Una delle sfide più grandi per l’adulto (genitore o educatore che sia) è quella di farsi da parte e lasciare che il bambino faccia da solo. Sperimentare, provare e soprattutto sbagliare sono tra le esperienze più importanti del processo di sviluppo di ogni bambino. Viene naturale dedurre quindi, che sostituirsi al bambino per fare le cose al posto suo può renderlo meno motivato e più dipendente; e il problema non si limita a questo. Prendendo ad esempio il momento della pappa, se l’adulto agisce in base a quelle che sono le sue esigenze (come evitare che il bambino o la cucina si sporchino) porterà il bambino ad ignorare le sue, senza nemmeno rendersene conto. Andando più a fondo nell’analisi, questo comportamento dell’adulto, apparentemente amorevole, impedisce invece al bambino di costruirsi un carattere forte e indipendente.
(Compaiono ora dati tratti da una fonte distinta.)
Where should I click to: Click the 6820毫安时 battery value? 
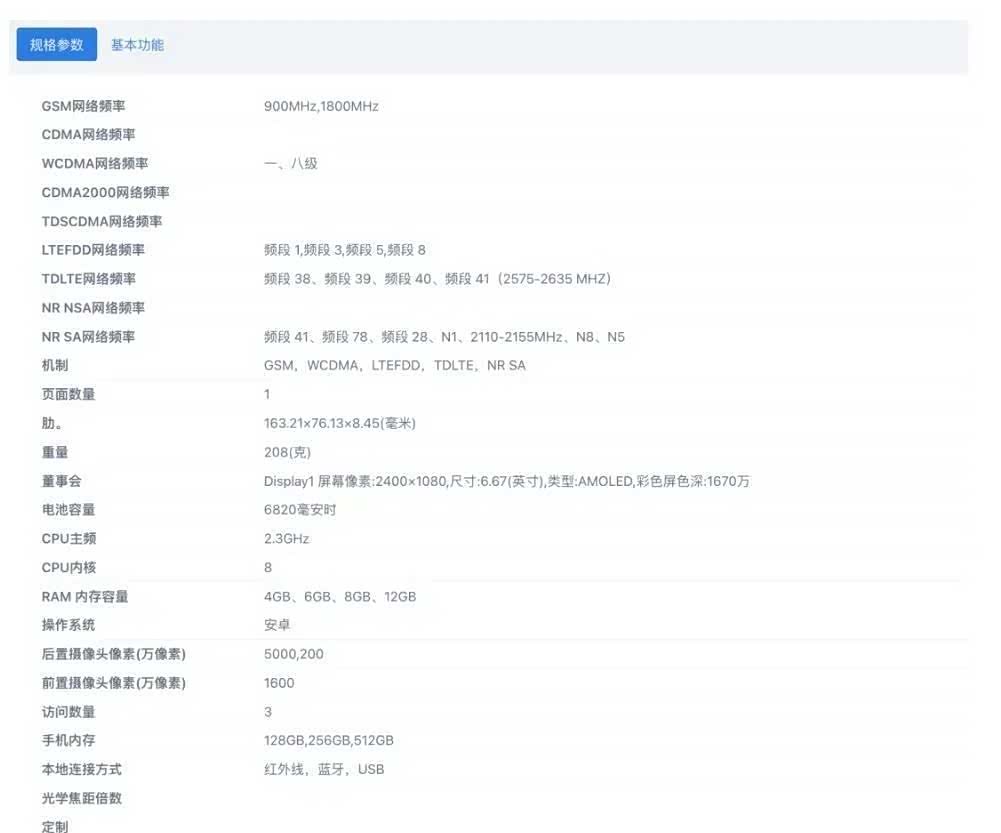(x=300, y=510)
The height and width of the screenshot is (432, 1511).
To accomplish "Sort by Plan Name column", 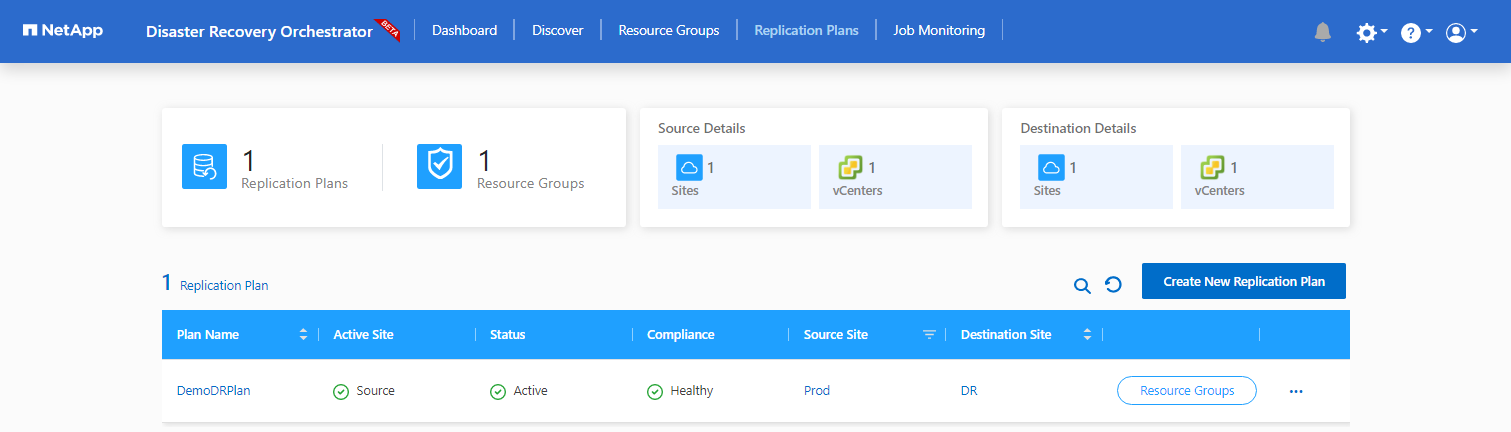I will (x=303, y=335).
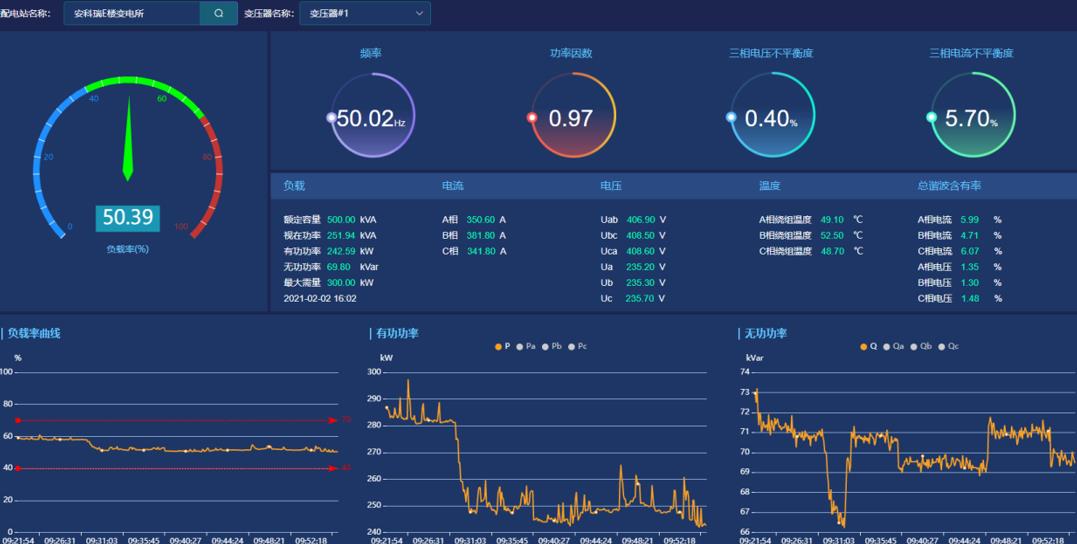Screen dimensions: 1077x544
Task: Click the voltage unbalance gauge marker dot
Action: (x=731, y=118)
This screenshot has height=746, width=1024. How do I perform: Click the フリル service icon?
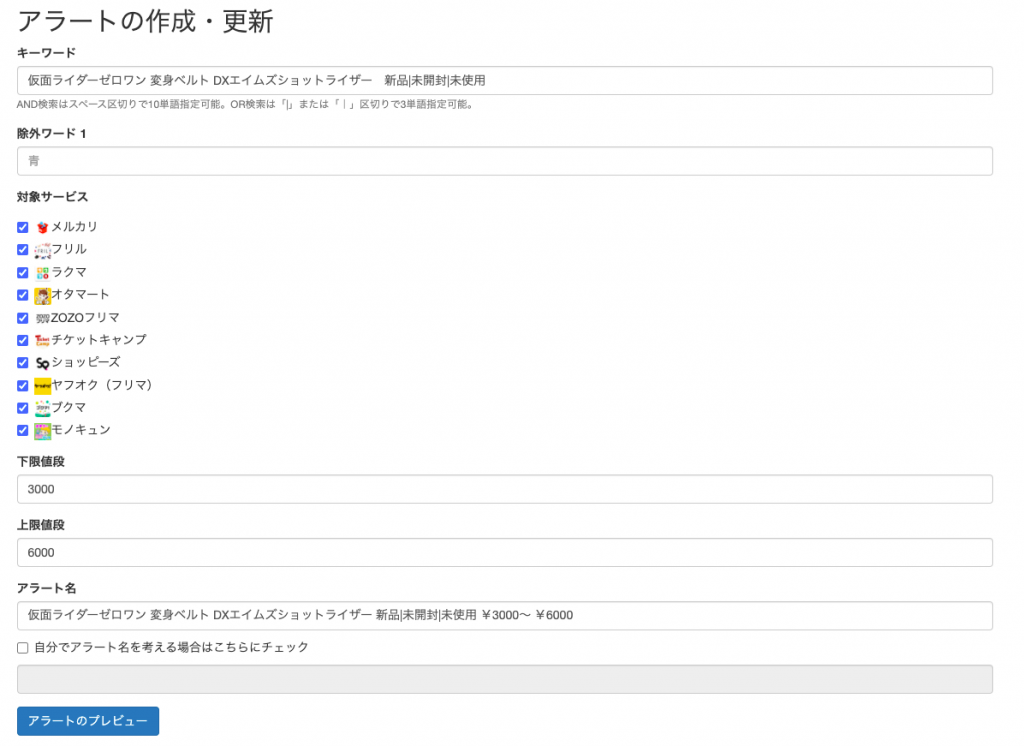[x=42, y=250]
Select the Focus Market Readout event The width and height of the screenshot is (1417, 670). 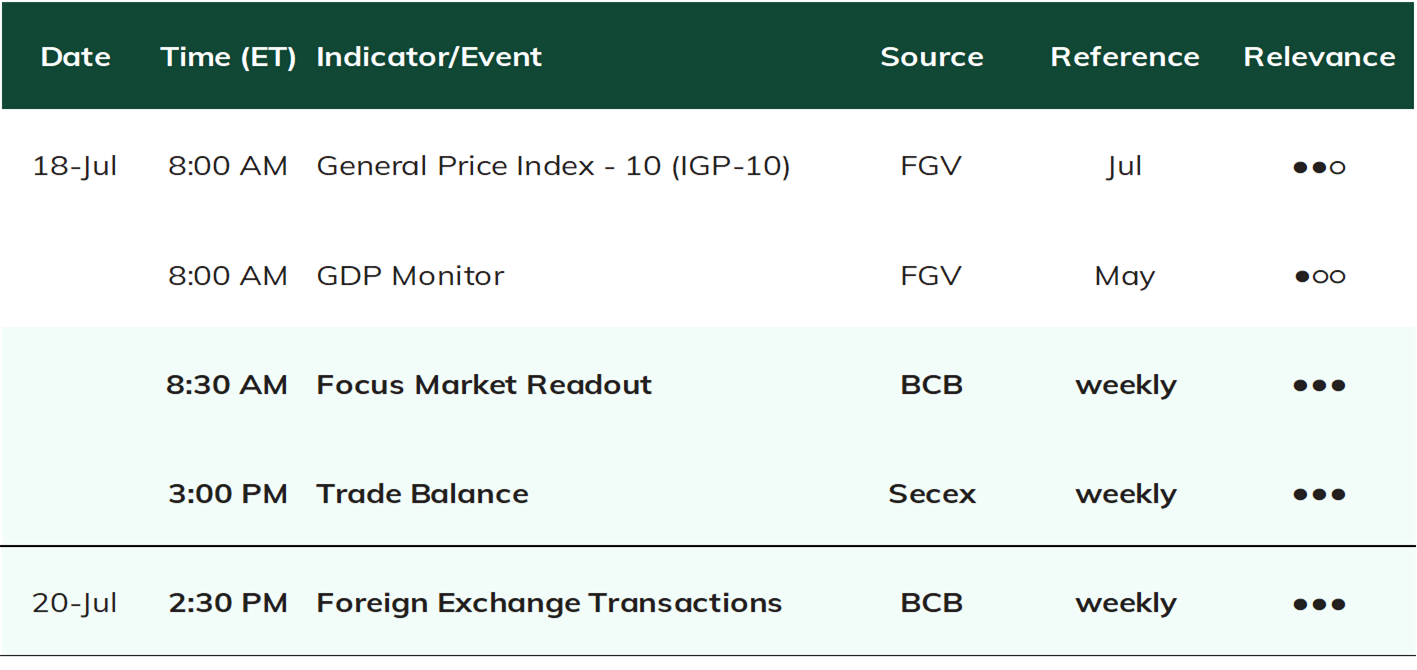484,385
Il momento del pasto è un’occasione importante per interagire con il bambino. Invece di limitarsi a mettergli il cibo davanti, possiamo sederci con lui e proporgli il cibo a pezzettini per favorire la sua abilità di afferrare usando il pollice e l’indice. Questa attività è fondamentale per potersi alimentare autonomamente e si sviluppa nei bambini già tra i sette e gli undici mesi di età. Le tre cose fondamentali che l’adulto deve fare sono quindi: dimostrare con l’esempio, non preoccuparsi dello sporco, mostrarsi orgoglioso delle abilità del bambino. Quando il bambino sarà abile a mangiare con le mani, si può proporre il cucchiaio. Una delle tecniche più efficaci è quella di utilizzare due ciotole, lasciandone una con una piccola quantità di cibo a disposizione del bambino. In questo modo, il bambino avrà l’occasione sia di vedere come impugnare il cucchiaio sia di sperimentare questo nuovo gesto che affinerà con la pratica.
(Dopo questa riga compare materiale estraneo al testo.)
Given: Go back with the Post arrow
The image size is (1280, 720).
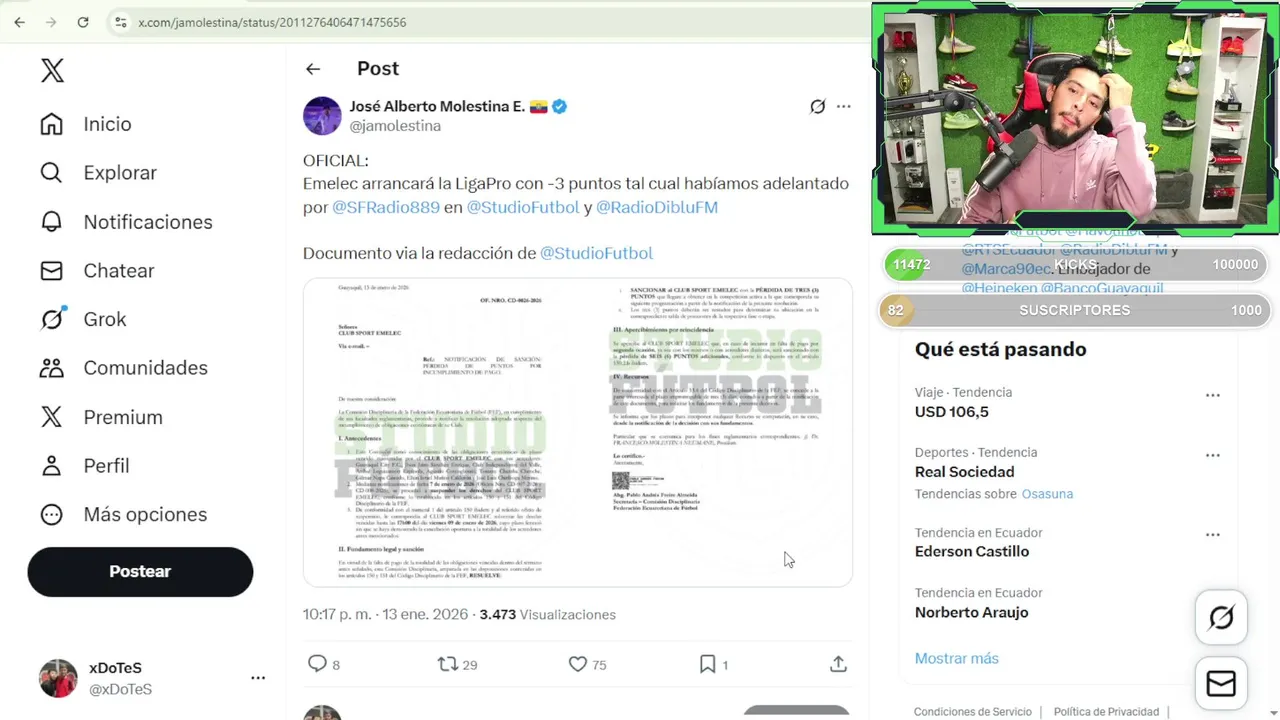Looking at the screenshot, I should pos(313,69).
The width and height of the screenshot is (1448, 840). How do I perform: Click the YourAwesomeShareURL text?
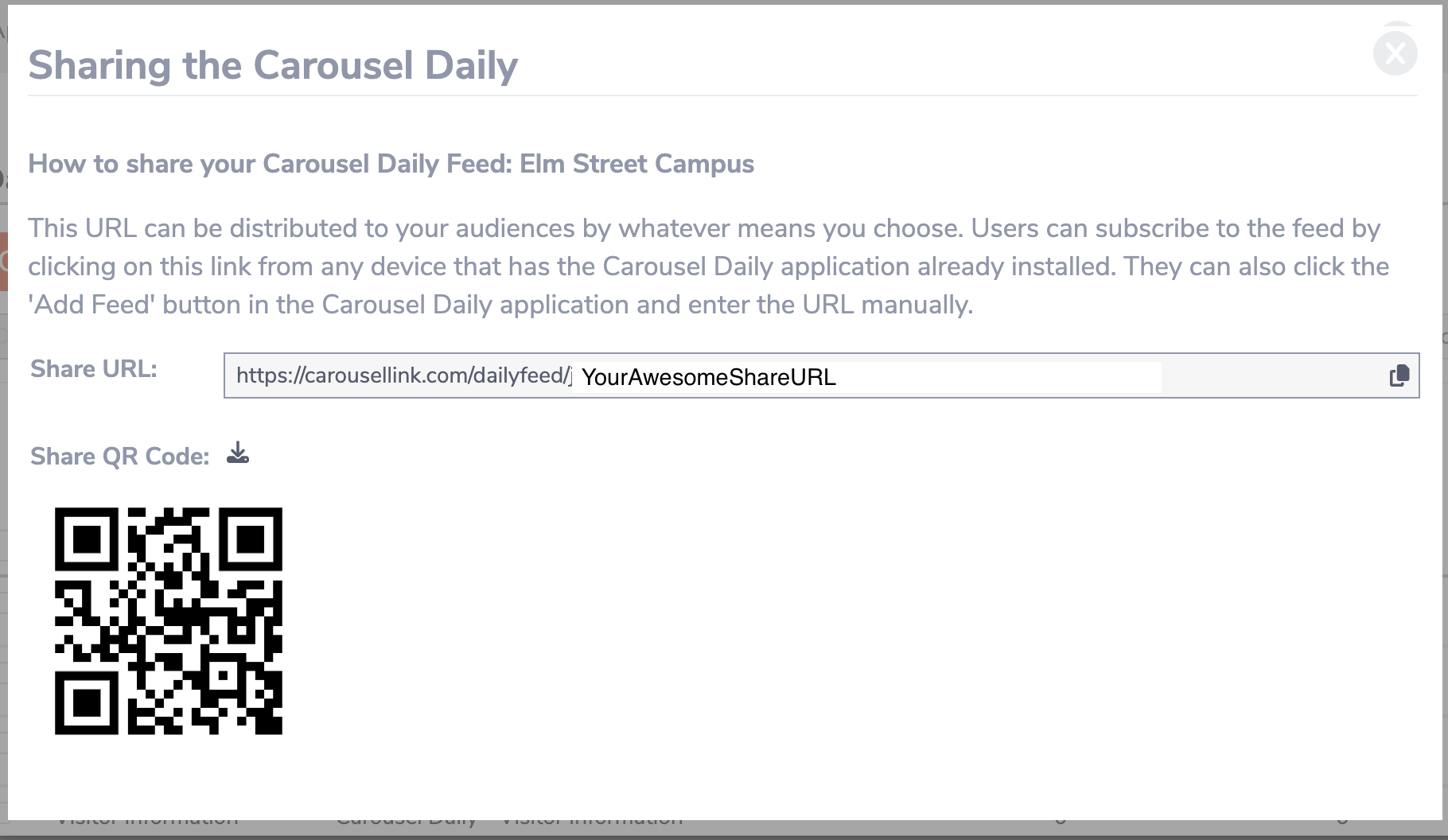pyautogui.click(x=708, y=377)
In sostanza, il bambino impara a mangiare, così come impara a camminare o svolgere altre azioni, solo se gli lasciamo la possibilità di provare. In questo caso, sperimentare è sinonimo di sporcare e, soprattutto, di sporcarsi ma questo gli consentirà non solo di imparare a mangiare ma anche di sviluppare un buon rapporto con il cibo, fondamentale in una prospettiva di alimentazione equilibrata che lo accompagnerà durante tutta la sua vita.